Objective = Please repeat the data starting at the line that contains "The image size is (1623, 719)." and ending at the line that contains "click(x=29, y=12)", and reproduce those lines verbatim with the pictures left out.

Records shown =
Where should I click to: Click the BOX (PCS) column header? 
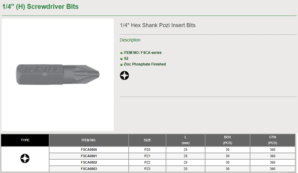[x=228, y=140]
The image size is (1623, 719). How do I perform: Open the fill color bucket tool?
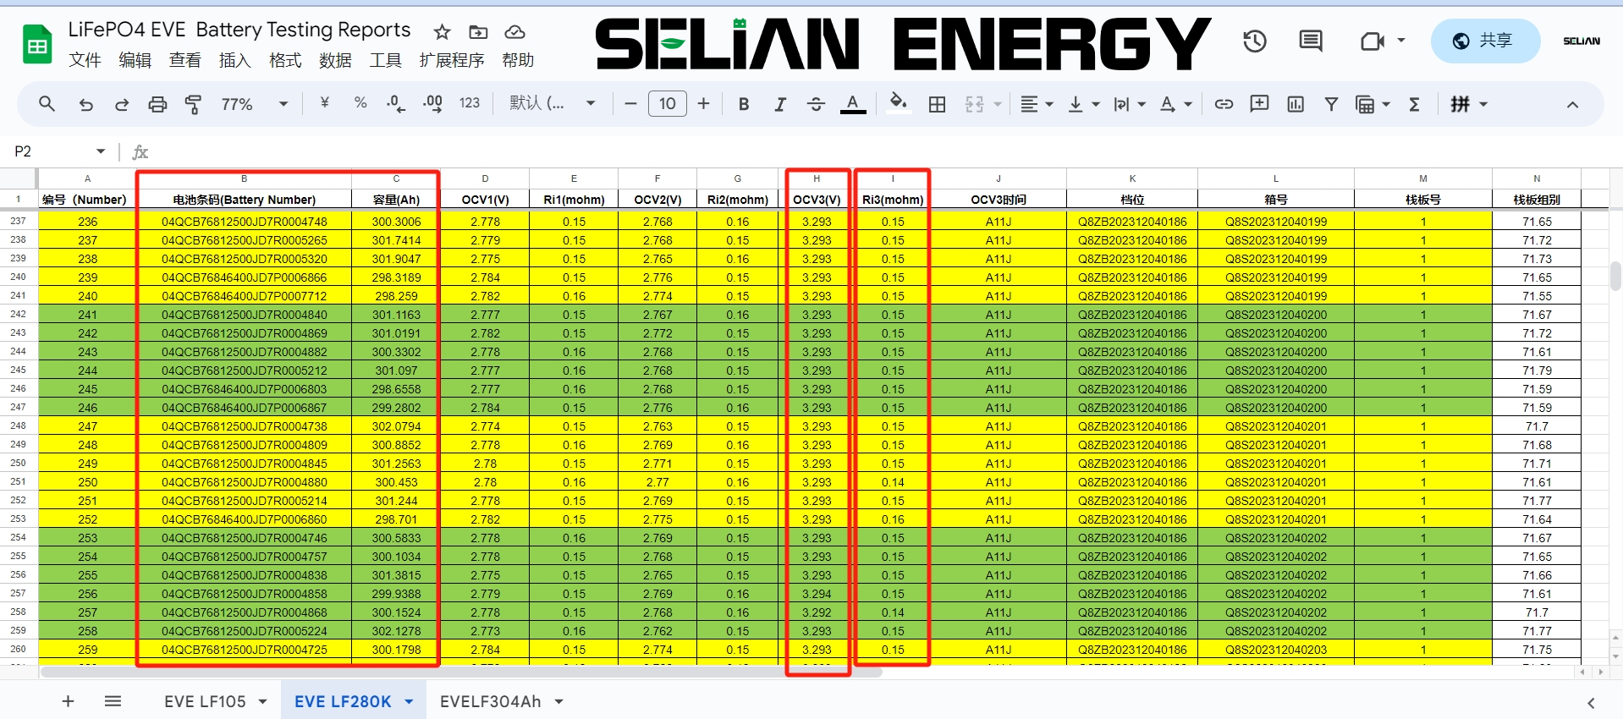click(898, 103)
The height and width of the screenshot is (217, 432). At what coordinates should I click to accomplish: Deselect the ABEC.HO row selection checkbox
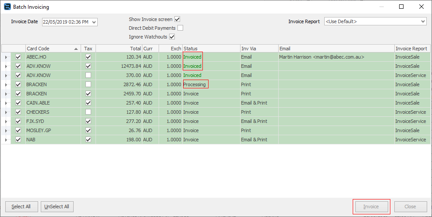(x=18, y=57)
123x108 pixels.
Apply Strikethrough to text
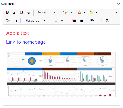click(x=29, y=12)
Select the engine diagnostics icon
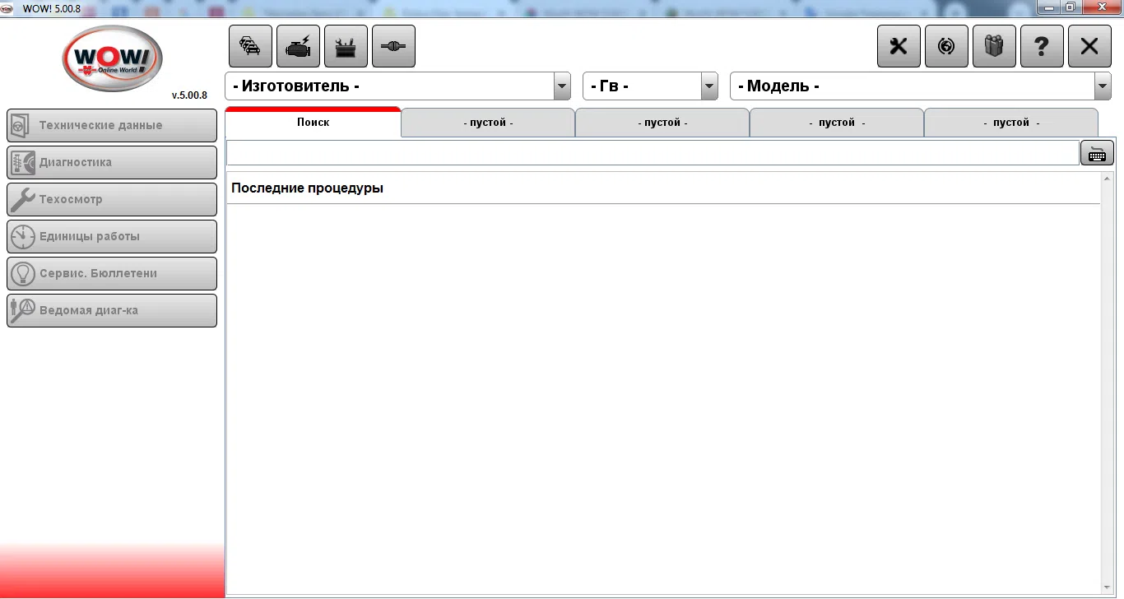Image resolution: width=1124 pixels, height=599 pixels. click(x=298, y=46)
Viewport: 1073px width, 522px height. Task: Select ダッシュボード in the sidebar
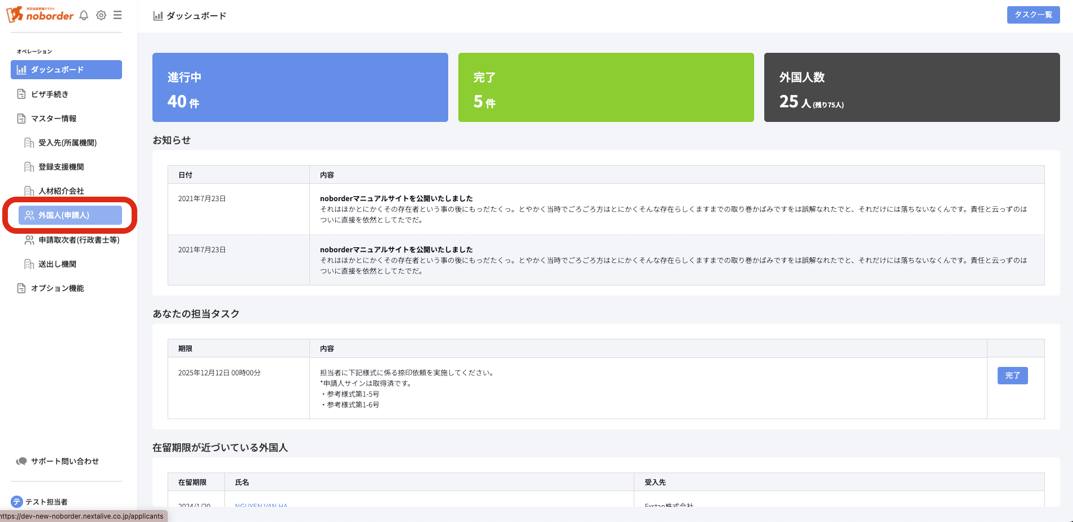[66, 70]
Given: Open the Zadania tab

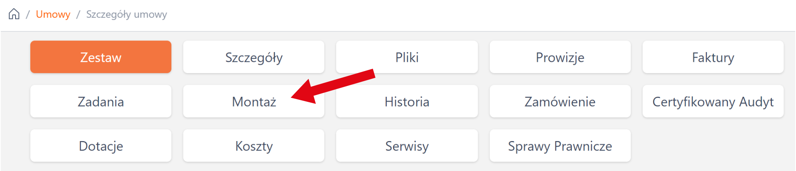Looking at the screenshot, I should [x=101, y=101].
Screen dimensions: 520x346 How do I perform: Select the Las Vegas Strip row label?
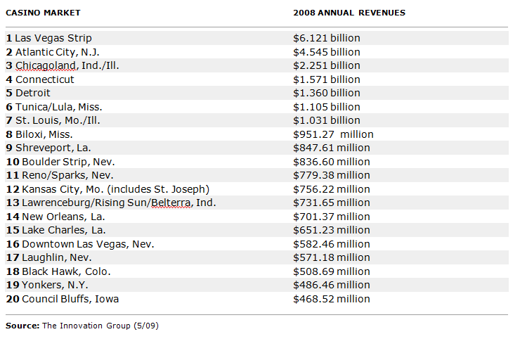53,38
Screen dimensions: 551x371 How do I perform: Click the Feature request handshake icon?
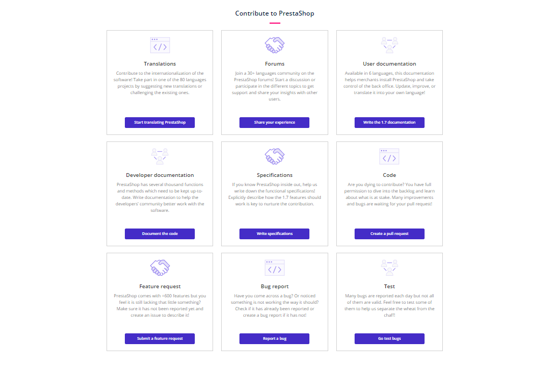[159, 267]
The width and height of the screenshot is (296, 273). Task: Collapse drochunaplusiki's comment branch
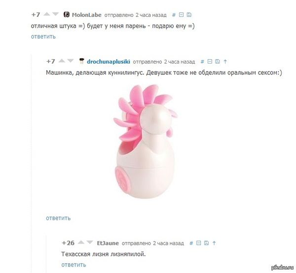click(x=210, y=62)
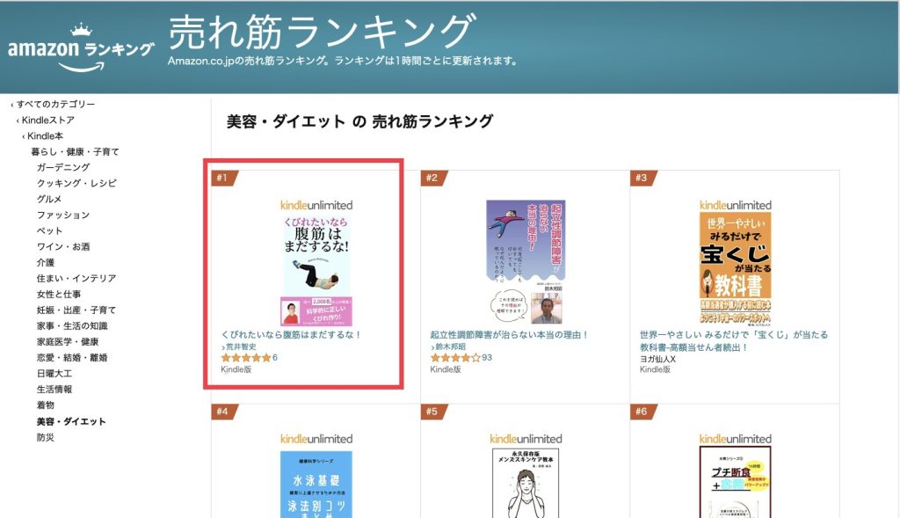Go up to Kindle本 category
The width and height of the screenshot is (900, 518).
pyautogui.click(x=43, y=136)
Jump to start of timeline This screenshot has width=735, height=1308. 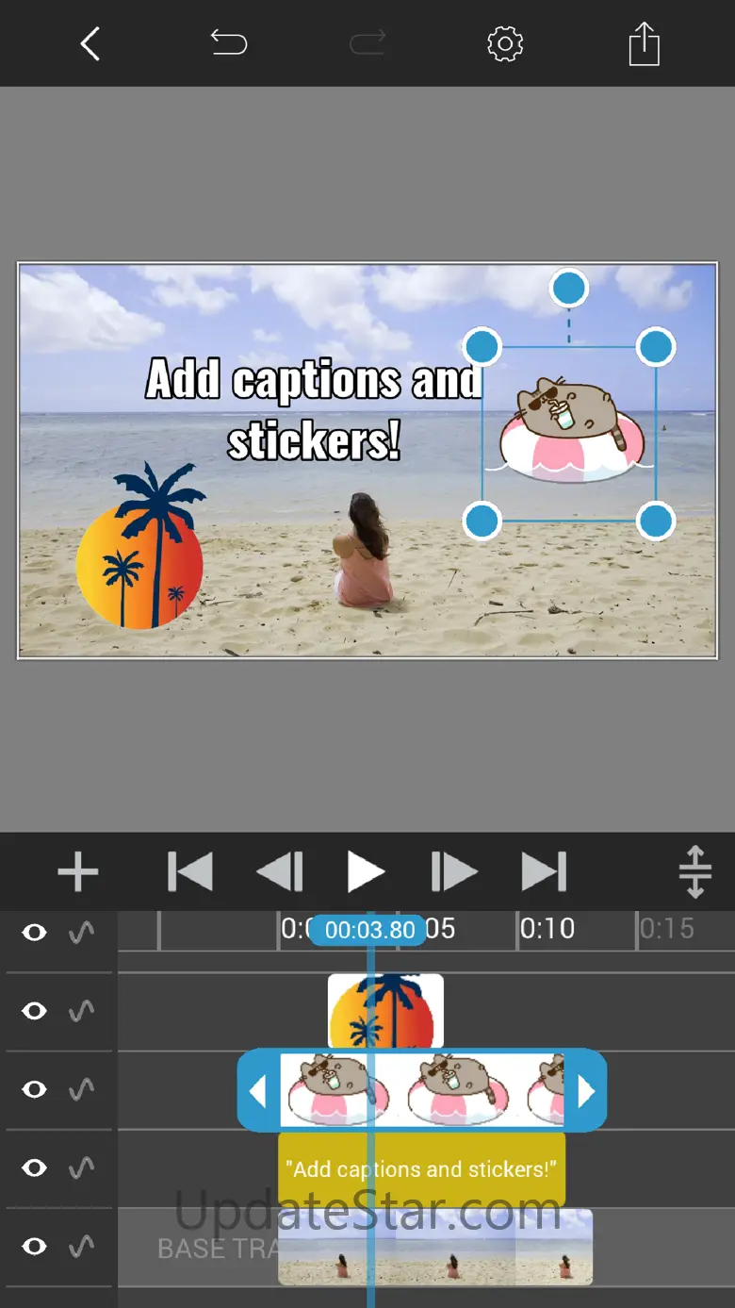pyautogui.click(x=190, y=871)
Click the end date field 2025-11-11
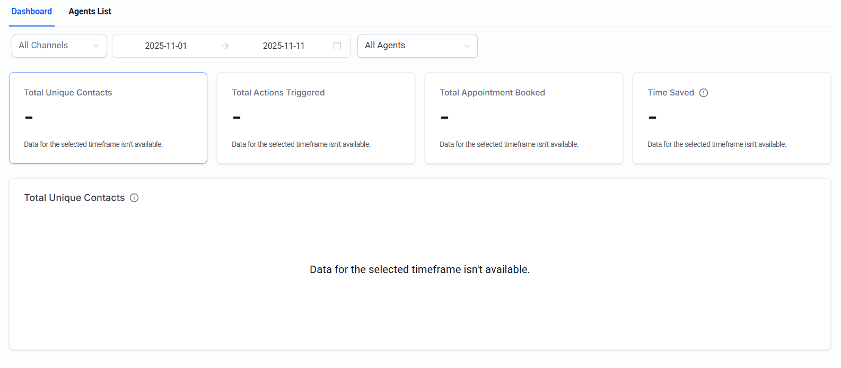The height and width of the screenshot is (368, 841). (x=284, y=46)
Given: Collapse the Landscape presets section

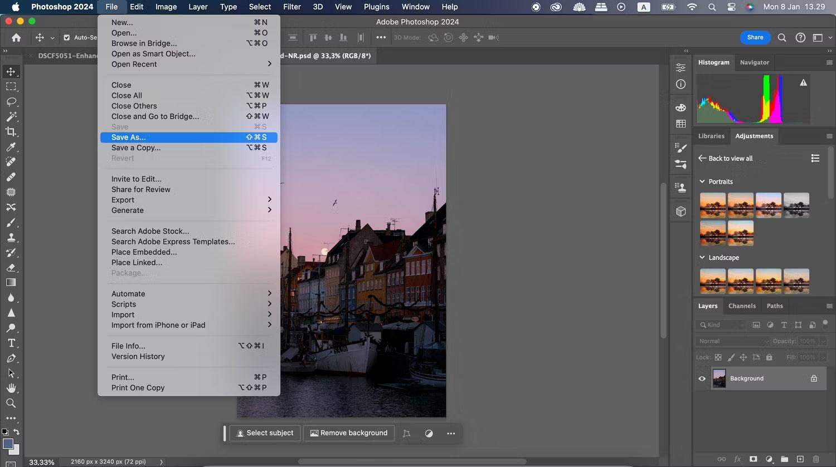Looking at the screenshot, I should pos(702,258).
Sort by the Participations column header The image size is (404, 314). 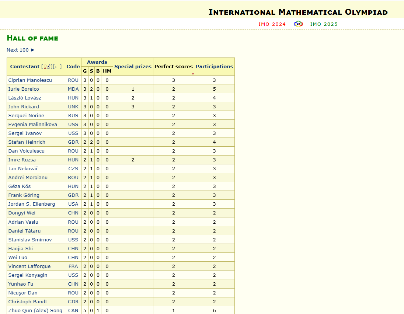(x=214, y=66)
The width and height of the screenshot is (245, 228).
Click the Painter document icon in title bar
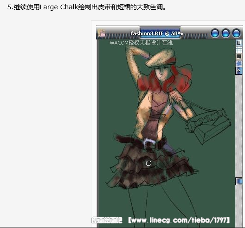tap(102, 33)
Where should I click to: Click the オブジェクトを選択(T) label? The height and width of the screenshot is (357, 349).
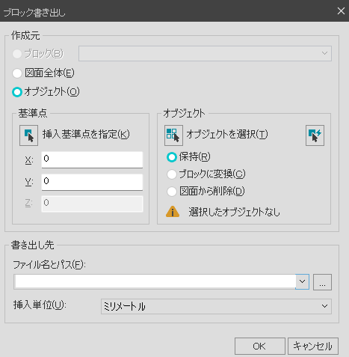227,135
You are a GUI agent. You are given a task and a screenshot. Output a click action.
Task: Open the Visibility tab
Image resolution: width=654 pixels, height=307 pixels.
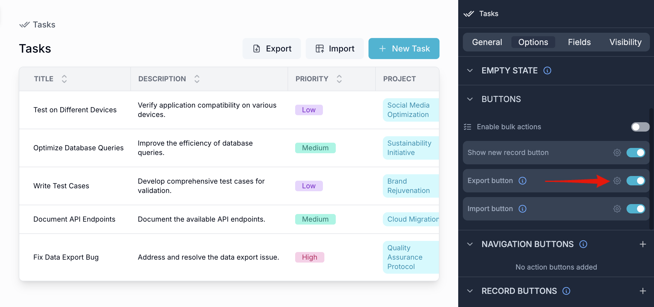click(625, 42)
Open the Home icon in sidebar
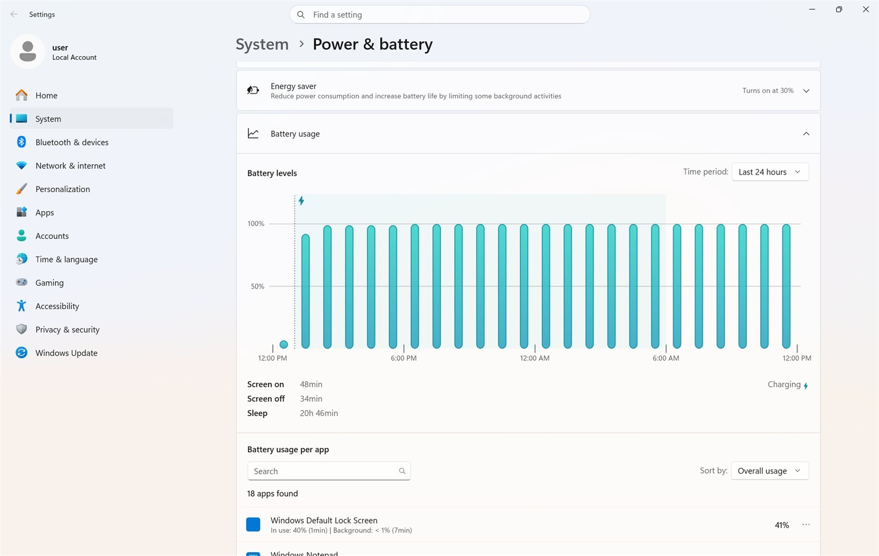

Full response =
The image size is (1623, 719). How do I perform: Open the fill color bucket tool?
click(898, 103)
The height and width of the screenshot is (217, 432). At what coordinates should I click to accomplish: Deselect the ABEC.HO row selection checkbox
(x=18, y=57)
123x108 pixels.
Apply Strikethrough to text
click(x=29, y=12)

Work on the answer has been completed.